RECORDS SUPPLIED |
__________

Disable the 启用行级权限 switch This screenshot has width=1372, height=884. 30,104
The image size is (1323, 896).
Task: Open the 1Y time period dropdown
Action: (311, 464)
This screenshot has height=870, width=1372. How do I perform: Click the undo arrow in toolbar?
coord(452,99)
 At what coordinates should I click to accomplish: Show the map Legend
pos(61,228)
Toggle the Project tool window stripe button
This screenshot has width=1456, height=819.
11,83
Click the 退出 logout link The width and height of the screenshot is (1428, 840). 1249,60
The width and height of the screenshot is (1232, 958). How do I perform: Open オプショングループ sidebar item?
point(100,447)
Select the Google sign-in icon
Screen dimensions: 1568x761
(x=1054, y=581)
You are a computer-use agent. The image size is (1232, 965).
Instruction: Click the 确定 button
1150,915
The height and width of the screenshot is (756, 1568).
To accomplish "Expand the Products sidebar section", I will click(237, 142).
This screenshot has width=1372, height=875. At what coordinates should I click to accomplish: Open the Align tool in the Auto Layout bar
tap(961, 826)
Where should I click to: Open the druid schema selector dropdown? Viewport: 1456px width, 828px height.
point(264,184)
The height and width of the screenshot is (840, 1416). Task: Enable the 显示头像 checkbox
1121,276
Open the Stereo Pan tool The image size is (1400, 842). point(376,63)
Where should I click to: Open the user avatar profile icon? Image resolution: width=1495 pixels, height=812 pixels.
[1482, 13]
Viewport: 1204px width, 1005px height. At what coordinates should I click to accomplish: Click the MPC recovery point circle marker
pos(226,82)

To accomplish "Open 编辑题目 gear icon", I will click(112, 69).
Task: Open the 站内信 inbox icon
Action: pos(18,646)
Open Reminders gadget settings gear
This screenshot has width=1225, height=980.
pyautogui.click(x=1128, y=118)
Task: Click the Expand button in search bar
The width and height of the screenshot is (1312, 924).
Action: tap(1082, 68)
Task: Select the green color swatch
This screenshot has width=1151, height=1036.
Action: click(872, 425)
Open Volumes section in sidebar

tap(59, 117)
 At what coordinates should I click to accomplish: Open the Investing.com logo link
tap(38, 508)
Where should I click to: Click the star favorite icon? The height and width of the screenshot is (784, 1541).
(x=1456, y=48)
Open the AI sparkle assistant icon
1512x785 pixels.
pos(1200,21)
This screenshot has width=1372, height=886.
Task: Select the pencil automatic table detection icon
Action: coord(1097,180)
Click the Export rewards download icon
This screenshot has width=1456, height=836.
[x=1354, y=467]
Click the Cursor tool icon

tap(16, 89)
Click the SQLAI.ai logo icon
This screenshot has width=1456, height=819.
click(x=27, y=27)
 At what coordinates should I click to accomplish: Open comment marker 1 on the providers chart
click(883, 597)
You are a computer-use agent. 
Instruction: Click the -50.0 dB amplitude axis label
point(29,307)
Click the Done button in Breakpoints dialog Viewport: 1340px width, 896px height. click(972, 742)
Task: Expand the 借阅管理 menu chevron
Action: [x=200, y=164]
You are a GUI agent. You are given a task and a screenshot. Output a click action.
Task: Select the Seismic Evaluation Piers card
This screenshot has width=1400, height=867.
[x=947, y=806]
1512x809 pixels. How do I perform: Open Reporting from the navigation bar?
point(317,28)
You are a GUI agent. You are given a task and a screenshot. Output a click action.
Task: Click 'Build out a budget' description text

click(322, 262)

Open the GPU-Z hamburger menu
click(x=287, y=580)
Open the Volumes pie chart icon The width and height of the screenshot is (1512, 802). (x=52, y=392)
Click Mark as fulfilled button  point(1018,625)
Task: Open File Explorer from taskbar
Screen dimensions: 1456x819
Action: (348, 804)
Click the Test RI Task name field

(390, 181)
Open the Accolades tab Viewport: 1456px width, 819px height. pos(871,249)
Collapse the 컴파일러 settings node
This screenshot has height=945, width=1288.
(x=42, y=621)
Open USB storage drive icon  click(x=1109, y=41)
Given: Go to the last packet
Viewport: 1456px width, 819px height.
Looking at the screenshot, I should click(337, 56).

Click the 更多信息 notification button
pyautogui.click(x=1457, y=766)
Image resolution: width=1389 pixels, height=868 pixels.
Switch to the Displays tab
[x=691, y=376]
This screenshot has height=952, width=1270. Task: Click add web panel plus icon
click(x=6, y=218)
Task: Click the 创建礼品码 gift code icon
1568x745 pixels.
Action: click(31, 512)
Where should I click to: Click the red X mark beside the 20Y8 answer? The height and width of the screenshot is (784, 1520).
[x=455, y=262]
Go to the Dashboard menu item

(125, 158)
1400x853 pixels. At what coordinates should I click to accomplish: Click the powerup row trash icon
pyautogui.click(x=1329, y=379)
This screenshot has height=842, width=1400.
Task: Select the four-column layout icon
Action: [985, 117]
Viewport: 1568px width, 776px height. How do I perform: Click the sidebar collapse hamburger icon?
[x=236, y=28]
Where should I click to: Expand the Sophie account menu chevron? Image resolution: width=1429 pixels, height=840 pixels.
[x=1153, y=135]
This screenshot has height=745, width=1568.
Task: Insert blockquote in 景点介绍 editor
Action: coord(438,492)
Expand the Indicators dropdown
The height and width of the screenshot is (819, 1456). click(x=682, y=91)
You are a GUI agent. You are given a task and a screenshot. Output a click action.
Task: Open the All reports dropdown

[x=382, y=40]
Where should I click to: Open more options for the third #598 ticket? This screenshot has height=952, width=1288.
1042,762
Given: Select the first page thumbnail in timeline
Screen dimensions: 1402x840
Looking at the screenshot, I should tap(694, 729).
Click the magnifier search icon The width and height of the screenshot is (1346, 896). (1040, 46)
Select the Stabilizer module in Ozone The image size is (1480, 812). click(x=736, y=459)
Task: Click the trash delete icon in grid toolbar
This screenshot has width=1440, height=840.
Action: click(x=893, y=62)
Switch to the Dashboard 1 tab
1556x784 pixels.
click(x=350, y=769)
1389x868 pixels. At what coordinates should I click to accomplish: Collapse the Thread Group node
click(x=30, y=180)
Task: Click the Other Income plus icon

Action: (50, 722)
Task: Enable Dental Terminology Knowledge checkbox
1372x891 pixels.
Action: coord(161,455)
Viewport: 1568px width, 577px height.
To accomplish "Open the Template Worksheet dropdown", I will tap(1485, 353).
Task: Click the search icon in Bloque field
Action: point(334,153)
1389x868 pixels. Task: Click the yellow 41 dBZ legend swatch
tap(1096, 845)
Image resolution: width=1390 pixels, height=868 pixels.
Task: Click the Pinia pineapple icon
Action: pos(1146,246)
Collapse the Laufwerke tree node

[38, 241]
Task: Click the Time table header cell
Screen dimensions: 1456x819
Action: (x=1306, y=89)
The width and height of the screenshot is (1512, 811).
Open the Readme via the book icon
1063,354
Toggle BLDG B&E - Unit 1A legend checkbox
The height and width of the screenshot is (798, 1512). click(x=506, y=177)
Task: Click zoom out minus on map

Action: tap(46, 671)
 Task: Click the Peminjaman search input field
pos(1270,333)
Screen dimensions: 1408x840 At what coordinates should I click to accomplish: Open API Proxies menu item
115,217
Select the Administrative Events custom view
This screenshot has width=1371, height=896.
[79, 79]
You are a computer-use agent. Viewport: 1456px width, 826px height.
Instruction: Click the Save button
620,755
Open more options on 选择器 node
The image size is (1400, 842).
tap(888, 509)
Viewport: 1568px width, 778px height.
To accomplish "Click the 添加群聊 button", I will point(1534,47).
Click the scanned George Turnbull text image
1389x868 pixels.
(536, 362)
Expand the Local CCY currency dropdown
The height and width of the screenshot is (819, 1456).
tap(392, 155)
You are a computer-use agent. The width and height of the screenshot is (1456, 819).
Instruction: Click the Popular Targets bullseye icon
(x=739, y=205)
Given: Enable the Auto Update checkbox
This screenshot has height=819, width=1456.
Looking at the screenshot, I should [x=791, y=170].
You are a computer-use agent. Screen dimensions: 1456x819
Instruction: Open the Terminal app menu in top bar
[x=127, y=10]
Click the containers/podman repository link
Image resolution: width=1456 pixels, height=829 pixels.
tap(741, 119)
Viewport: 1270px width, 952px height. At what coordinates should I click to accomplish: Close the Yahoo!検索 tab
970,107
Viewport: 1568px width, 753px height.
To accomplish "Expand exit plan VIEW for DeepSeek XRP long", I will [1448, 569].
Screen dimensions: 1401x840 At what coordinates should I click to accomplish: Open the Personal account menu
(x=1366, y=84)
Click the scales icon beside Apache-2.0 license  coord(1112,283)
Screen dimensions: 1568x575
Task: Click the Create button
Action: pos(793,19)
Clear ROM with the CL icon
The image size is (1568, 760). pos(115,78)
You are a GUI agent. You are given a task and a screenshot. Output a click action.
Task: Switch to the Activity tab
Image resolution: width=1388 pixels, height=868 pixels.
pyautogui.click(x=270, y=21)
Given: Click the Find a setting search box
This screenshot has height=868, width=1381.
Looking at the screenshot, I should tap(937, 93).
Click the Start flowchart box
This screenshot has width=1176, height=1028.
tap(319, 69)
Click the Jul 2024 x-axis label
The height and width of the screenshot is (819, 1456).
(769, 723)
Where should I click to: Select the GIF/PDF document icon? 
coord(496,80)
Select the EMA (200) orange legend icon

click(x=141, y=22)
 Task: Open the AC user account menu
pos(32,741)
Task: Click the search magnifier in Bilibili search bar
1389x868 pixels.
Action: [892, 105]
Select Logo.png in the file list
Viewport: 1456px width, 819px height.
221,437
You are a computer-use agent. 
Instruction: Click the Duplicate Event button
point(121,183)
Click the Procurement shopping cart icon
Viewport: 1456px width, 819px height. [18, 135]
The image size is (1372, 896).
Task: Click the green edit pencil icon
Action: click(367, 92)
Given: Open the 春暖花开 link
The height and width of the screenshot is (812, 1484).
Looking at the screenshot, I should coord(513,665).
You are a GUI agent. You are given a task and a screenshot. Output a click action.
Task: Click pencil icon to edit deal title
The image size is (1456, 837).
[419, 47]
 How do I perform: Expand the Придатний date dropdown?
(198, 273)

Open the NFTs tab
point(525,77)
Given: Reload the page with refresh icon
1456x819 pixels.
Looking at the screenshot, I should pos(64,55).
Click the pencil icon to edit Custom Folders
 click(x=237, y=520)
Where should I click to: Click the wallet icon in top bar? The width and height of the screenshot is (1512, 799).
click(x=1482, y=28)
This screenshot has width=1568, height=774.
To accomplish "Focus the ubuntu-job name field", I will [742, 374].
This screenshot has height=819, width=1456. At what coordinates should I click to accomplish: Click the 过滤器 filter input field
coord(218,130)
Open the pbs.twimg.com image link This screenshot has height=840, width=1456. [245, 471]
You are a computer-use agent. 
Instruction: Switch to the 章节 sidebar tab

__________

WHAT YOU SHOULD DO | Out of the records, collect only those lines that contain the string "page".

ANSWER BOX |
Given: Select the first page thumbnail in timeline
Given: Reload the page with refresh icon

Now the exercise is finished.